Assignment :: Begin at the line containing "How do I perform: Select" and retype each line through the end of the records exactly. Include nothing else and no pictures.

Records to use ::
# # # # #
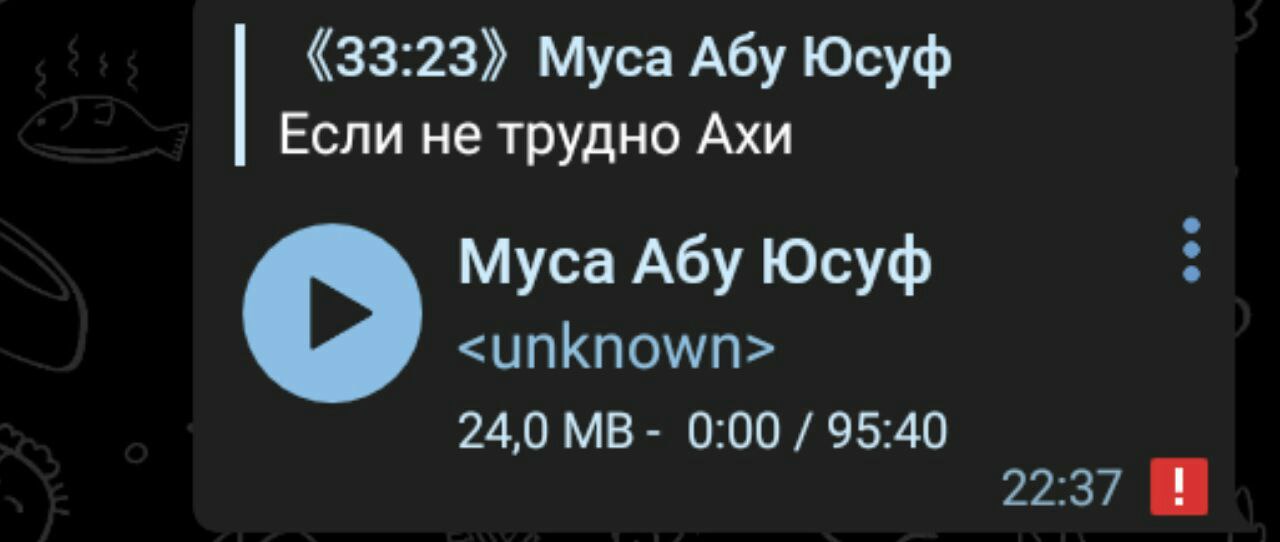Play the Муса Абу Юсуф audio file
Image resolution: width=1280 pixels, height=542 pixels.
click(333, 313)
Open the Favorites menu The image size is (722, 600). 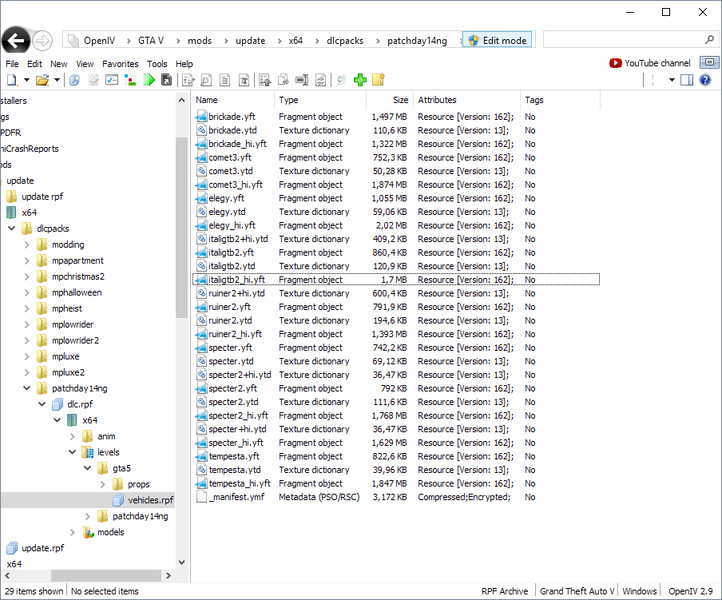120,64
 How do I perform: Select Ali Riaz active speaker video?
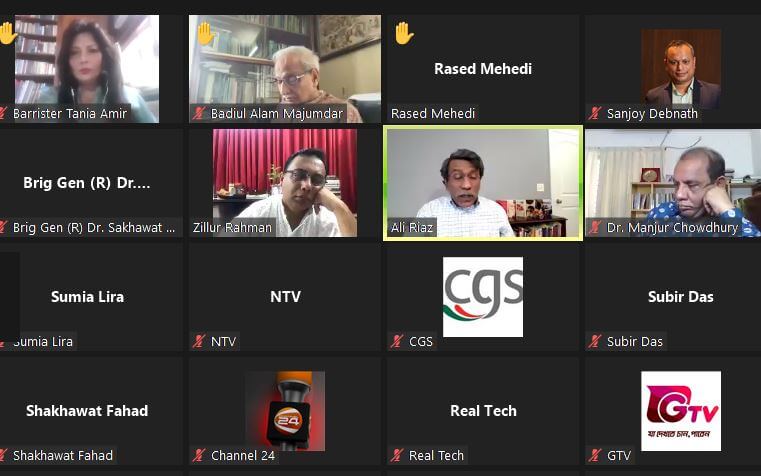click(x=483, y=183)

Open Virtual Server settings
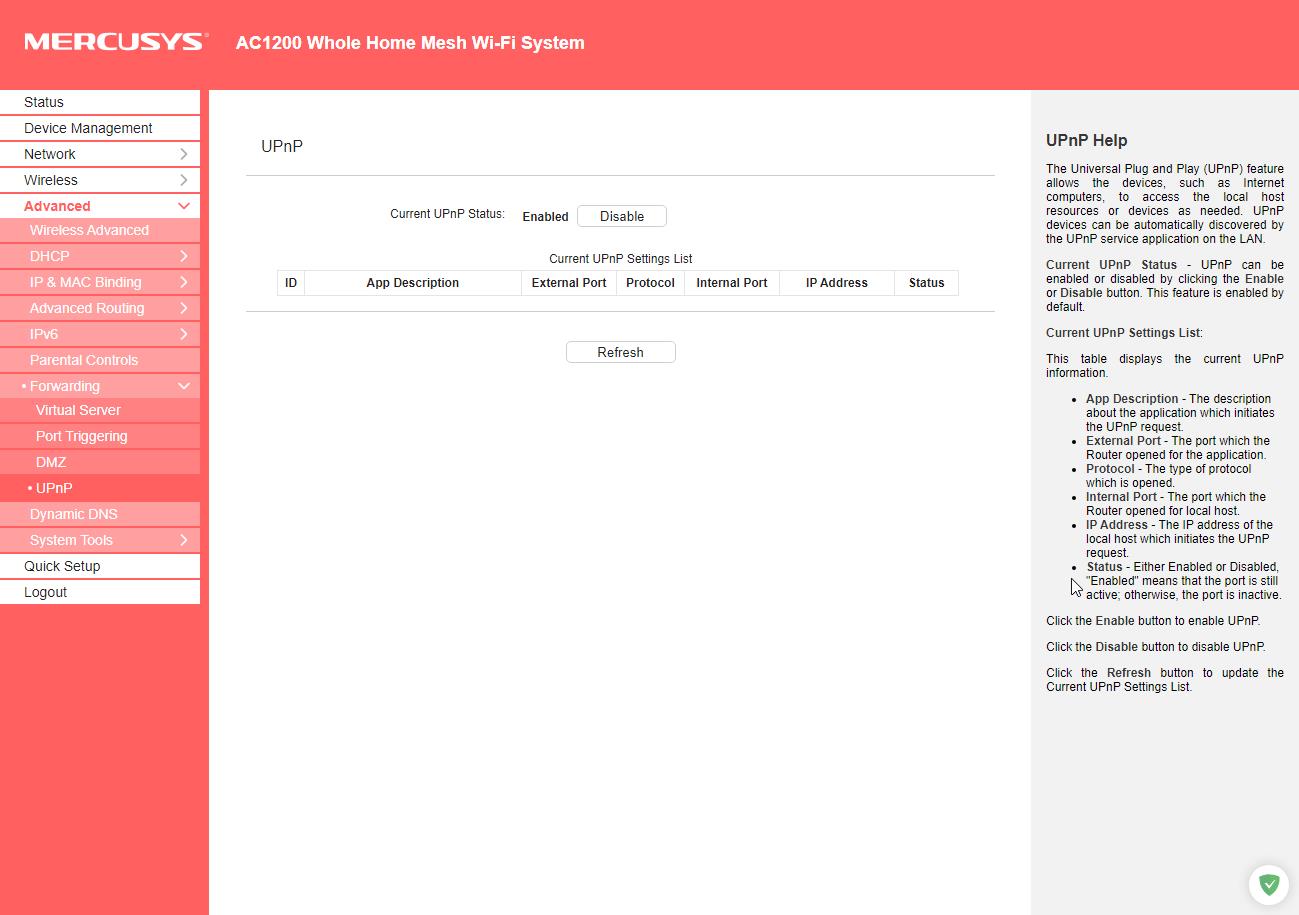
# # # # #
Task response ::
 How do I perform: Select Ali Riaz active speaker video?
click(x=483, y=183)

Open Virtual Server settings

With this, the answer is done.